AP: Today is the International Forest Day and Forest Protection Day, which is celebrated around the globe. Despite the existing stereotype that Chukotka is just mountains and endless tundra, the 40% of our territory is covered with forests, and … this is 27 000 000 hectares. It is remarkable that only 70 employees work in various forestry departments. Forests are not only trees, but the bushes are also counted. They said, that the dwarf willows, dwarf birch are dominant trees along with the cedar birch, sedge and the cotton grass. There are light-coniferous woods in the river lowlands, consisting of larch and relic poplar trees. In Anadyr river basin there are mixed birch trees. There are about 1140 tall trees and we are going to talk about some of those trees today in our quiz to Denis. Hi, Denis.

Denis (D): Hi.

AP: Well, we are going to learn something new about the wooden world of Chukotka.

D: I am ready.

AP: Which district of Chukotka does have untypical Chukotka landscape? The larch woods cover the majority of this territory. Its landscape is very contrasting with the one, which Chukotka residents used to live in.  Is it Chukotsky district, Bilibinsky district or Iultinsky district?

D: The answer is number two. I think that this is Bilibinsky district. 

AP: Why do you think so? 

D: There are forests in Bilibino, right?

AP: Are you asking me or consulting with anybody? [Laughing]

D: My friend is next to me.

AP: Great, answering the question together. Question number two. You have to remember the name of the natural monument, which is situated between the two rivers – the Tnekveem and the Kataknavaam, surrounded by the Kanchalan Highlands to the south from the Chukchi Ridge? The monument itself is the multi-year forest. The width of the grove is 2 km and its length is 10 km. The trees reach 18 meter high. This is the oasis, which contrasts significantly with the typical tundra. It is also the unique natural phenomenon in Chukotka. What is the name of the monument?

-      Pekulney botanical monument?

-      Tnekveem Grove?

-      Avtotkul Reserve? 

D: I think it is number one and Pekulney botanical monument?

AP: Pekulney?

D: Yes, the first. 

AP: Ok. I accept this answer. Why have you chosen it? Are you familiar with the rivers of Tnekveem and Katakvaam.

D: Intuition. 

AP: Ok. Let’s go to the question number three about the tree-plant. This plant, of all wooden plants, spread farther north. This tree grows from China and Japan in the south up to Chukotka in the north. The Telekay Grove is its the northernmost habitat. What tree is it: screwpine, cempedak or chosenia?

D: Chosenia.

AP: Chozenia [making stress on sound [z]. This is it. It grows in Telekay Grove and people also call it the Birch Grove. It is important to mention that this tree is under the protection. This forested island is situated in the Schmidt district [currently Iultinsky]. It is worth to know.
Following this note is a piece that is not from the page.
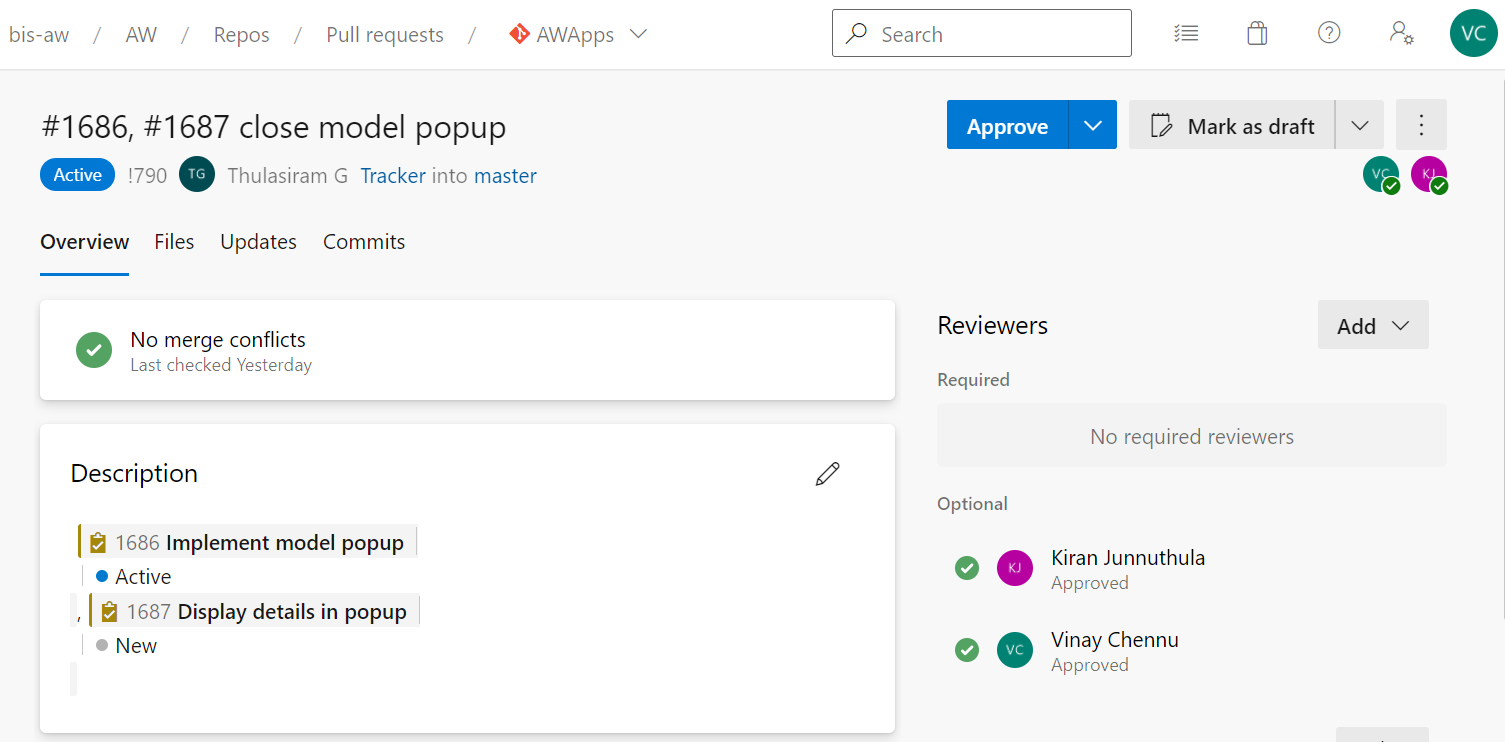Switch to the Files tab
The width and height of the screenshot is (1505, 742).
(173, 241)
Congratulations, Denis! You almost accomplished the tasks. There are more trees in Bilibinsky district for sure. It is a more non-Chukotka region because the main vegetation is larch and poplar. This is a forest-tundra zone. By the way, the Bilibinsky district has the most diverse vegetation in Chukotka. There is also an active volcano with its lava river of forty kilometres length. Also, the largest and the biggest moose population in Russia live there. But we don’t talk about them [moose], but about the trees. I would like to tell you where the nature monument is. It is in the mouth of the Tnekveem River and Katakvaam River and, of course, this is the Tnekveem Grove. It is not Pekulney botanical monument. The age of this monument goes back to the Holocene Era. This place is unique due to fact that it appeared on the severe open landscape, while others are situated in the river lowlands and protected the surrounding mountains.

INTRO:

Chukotka, our Motherland! Chukotka, our Motherland!